Was she hallucinating? I talked to Mama every day, and she’d never even hinted at anything like this.
“That’s great, Mama,” I said, still suspicious. “What does he look like?”
“Tall and lanky, just like I like ’em.” She looked twenty years younger when she said it. “He thinks I’m pretty. And he’s been helping me find the real treasures in all the things I’ve been saving.”
If this guy actually existed, I couldn’t help wondering if he was taking advantage of her. “Mama, did you give him any of your collectibles?” Some were actually valuable.
“Heavens, no,” Mama said. “He’s got a houseful of his own. We just started clearing out the spare room, so we could put the good things in there.”
Clearing out? I hadn’t seen any evidence of clearing out. But then again, I hadn’t looked in the spare room for ages.
After all my years of trying to get her to clean up, to take her meds, to reach out to life, some guy comes along and she does it, just like that?
Blindsided, I tried to think of what to say. “I think that’s great, Mama.” Another packrat, lonesome and available, right next door? That was too weird to be believed. “How long has he been visiting you?”
“It’s not visiting,” she corrected. “We’re dating, with a capital
D
.”
Sex? Was she saying they were having
sex
? I flashed on a recent article about rampant STDs in senior communities. “Mama, you’re not … I mean, are you two … you’re not
sleeping
together, are you?”
“Lord, no,” she said. “There’s no way I’d let him stay over after we have sex. I need my rest. And my privacy.”
I almost swallowed my tongue, at a total loss for words. The idea of my mother with some old man … Wash my eyes out with soap. “But Mama, you’ve always been so strict about sex outside of marriage.”
“Well, yes, I have,” she said, tapping her forefinger across her lips. “Seeing as how there is no degree of sin with God, I don’t imagine that what we’re doing is any worse than you not telling me about Greg and that hippie girl for months. A lie of omission is still a lie, and the Lord loves the truth and hates a lie.” She certainly didn’t sound repentant. “Claude and I will have to work this out with the Lord, but any way you slice it, it’s our business, not anybody else’s.”
“Then why did you tell
me
?” I grumbled, still trying to assess what had happened.

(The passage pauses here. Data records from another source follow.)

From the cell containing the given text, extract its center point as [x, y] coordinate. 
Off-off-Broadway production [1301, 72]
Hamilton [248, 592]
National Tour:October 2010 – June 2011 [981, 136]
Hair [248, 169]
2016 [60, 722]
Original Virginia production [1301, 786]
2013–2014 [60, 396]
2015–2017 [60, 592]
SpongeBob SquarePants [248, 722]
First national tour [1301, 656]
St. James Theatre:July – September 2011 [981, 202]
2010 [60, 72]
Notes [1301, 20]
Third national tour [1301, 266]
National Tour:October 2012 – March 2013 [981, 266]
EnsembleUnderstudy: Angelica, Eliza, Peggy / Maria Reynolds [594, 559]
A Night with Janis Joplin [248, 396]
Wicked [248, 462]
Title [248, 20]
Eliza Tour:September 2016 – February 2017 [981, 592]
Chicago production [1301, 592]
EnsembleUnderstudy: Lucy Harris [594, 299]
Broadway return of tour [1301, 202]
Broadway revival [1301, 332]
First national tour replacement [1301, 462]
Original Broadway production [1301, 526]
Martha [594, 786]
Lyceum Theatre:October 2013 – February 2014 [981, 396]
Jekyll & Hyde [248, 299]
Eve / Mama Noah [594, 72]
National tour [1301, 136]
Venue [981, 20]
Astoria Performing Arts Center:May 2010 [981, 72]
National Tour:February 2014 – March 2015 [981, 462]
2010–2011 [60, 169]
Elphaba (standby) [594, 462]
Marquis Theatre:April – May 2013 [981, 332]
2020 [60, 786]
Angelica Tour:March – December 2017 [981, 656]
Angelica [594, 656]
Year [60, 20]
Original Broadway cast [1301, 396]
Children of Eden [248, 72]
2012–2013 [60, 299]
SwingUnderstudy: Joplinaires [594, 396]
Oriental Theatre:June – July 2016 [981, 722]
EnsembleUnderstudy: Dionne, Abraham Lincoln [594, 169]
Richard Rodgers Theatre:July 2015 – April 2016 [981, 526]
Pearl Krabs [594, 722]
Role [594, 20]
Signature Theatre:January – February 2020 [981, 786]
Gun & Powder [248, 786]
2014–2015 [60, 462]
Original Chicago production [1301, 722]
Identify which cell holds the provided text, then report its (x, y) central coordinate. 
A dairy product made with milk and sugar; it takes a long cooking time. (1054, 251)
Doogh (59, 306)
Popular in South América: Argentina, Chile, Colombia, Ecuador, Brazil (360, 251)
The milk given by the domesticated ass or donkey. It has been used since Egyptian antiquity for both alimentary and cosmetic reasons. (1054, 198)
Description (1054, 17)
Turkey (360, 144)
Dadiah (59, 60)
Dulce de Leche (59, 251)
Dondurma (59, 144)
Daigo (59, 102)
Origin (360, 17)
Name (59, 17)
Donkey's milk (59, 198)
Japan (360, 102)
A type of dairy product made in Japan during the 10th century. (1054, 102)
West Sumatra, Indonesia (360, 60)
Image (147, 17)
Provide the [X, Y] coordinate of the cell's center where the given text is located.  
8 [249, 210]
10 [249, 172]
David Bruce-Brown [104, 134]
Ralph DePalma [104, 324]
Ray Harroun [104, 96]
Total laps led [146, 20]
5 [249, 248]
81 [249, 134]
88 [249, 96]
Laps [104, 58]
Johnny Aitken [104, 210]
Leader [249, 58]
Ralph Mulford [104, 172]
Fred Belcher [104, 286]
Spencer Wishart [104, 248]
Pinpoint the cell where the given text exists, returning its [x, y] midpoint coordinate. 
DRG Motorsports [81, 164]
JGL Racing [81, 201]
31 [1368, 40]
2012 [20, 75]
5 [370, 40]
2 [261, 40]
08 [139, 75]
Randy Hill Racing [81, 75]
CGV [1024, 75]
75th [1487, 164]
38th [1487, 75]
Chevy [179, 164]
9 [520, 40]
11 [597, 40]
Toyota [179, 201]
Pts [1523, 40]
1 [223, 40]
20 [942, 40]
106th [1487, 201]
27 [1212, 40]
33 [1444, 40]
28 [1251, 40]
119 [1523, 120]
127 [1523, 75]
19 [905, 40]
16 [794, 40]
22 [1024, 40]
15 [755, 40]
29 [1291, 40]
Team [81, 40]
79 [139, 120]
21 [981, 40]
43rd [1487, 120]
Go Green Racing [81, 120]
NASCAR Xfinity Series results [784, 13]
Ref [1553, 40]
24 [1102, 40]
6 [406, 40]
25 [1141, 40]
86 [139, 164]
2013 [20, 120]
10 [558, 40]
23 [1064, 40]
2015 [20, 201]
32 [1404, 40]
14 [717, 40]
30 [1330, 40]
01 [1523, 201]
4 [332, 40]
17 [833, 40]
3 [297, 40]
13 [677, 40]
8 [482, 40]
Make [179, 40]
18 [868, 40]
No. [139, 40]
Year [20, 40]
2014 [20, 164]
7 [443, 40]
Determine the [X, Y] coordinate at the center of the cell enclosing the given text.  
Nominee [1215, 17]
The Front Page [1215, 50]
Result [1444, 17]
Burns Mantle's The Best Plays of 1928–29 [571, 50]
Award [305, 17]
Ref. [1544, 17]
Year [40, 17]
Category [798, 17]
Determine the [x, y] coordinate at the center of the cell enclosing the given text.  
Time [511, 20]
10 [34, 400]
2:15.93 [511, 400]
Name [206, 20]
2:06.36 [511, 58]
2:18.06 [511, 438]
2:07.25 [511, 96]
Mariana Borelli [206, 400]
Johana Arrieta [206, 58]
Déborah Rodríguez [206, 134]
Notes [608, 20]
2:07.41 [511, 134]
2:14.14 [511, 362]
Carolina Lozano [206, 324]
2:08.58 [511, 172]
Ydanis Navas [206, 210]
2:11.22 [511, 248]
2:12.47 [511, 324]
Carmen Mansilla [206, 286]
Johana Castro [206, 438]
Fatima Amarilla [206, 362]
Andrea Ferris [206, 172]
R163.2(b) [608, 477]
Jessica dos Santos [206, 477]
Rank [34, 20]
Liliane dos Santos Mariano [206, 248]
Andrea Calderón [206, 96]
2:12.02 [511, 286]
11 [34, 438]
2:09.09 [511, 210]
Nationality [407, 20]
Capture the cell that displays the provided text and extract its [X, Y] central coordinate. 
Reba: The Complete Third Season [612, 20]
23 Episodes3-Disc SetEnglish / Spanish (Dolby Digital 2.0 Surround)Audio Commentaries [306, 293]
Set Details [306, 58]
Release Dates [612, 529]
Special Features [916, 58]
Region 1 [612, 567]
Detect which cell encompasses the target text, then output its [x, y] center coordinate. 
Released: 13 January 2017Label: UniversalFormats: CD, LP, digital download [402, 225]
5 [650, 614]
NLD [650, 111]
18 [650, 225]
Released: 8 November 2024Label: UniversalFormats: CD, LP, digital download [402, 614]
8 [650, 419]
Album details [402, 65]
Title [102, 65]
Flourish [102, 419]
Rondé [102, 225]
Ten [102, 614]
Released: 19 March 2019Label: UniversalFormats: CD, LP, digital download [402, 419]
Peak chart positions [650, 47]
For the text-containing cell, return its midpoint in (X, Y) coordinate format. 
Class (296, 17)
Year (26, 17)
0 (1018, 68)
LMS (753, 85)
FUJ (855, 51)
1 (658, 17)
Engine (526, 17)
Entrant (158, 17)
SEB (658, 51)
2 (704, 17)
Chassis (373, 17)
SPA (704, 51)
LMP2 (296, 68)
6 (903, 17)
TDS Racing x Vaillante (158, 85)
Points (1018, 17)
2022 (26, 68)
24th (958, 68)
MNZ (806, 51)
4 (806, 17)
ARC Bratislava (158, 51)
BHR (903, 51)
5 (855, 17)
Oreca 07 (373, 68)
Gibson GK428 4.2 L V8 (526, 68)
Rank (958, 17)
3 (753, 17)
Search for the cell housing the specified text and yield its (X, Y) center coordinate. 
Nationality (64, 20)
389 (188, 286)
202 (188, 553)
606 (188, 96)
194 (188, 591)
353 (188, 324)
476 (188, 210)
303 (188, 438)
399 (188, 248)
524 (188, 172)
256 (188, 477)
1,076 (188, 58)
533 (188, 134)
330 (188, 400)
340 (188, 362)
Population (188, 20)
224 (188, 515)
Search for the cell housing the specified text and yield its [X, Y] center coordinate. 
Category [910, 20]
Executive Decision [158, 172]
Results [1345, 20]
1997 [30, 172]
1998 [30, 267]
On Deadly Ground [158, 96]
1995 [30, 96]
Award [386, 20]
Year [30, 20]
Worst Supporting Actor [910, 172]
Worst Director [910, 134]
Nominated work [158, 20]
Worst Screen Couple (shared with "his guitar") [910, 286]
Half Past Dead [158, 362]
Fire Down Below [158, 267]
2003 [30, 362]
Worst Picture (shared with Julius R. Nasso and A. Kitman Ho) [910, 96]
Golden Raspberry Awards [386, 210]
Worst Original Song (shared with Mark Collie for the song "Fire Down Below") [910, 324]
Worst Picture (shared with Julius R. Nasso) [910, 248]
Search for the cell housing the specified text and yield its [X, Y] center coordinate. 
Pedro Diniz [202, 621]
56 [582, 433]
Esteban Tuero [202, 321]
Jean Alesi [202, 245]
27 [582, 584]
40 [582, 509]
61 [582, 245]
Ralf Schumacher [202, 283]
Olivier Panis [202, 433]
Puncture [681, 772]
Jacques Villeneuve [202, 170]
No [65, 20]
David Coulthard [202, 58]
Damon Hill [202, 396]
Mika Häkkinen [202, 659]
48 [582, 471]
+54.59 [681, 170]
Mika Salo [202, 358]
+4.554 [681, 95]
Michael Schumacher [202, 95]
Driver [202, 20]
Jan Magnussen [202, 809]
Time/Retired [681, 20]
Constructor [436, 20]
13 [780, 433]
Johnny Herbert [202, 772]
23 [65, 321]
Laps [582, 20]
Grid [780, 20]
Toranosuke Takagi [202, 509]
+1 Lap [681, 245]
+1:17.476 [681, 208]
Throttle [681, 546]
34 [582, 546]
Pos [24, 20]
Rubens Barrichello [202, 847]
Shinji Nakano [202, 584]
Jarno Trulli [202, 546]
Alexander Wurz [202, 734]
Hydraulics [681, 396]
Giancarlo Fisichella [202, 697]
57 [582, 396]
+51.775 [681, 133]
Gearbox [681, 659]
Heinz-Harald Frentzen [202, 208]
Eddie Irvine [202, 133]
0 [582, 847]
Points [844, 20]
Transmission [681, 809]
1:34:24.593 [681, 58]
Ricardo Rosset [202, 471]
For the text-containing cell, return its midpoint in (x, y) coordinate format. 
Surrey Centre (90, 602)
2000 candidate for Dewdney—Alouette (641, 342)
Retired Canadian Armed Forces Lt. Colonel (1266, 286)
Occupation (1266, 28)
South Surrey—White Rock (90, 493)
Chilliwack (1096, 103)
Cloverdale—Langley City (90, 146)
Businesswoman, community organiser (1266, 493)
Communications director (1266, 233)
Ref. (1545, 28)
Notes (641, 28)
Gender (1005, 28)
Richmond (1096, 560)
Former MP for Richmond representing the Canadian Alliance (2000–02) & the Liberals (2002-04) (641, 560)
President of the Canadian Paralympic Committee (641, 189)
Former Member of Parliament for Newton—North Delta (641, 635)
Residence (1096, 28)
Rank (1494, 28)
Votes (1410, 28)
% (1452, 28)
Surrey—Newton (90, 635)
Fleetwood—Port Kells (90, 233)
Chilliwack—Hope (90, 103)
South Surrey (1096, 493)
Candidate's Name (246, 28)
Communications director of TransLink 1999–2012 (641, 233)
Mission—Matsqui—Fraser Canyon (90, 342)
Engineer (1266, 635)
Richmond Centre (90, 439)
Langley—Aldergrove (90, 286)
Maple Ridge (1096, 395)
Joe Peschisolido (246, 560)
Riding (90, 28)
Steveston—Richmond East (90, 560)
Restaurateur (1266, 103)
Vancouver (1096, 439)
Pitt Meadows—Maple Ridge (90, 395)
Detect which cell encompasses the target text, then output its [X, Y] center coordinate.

“Because I didn’t want to keep something that important from you.” Her expression begged for me to understand.
“What am I supposed to do with it?”
Her eyes shuttered with disappointment. “You might say, ‘Thanks for telling me, Mama. I hope you’re happy.’”
She was right. Crazy as this all was, I really did want her to be happy. “Thanks for telling me, Mama. I hope you’re happy.”
“That’s more like it.”
Mama, Mama, Mama. “Well, don’t tell the girls,” I said. “About the sex part, I mean.” Nothing like setting a bad example.
“Of course I won’t,” Mama snapped, “and you’d better not either.”
“I won’t.”
“All right then,” she said.
This was insane. “I hope you’re using protection,” I couldn’t resist saying.
Mama stiffened. “Oh, please. Claude’s the cleanest man I ever met, and neither one of us was ever
with
anybody but who we married.” She pulled a spotless handkerchief from her clutch and dabbed at her neck. “I can’t think of any STD with an incubation period of fifty years.”
At least they’d discussed the subject. “He may have told you he wasn’t with anybody else, but men lie about these things, you know. What if he’s lying?”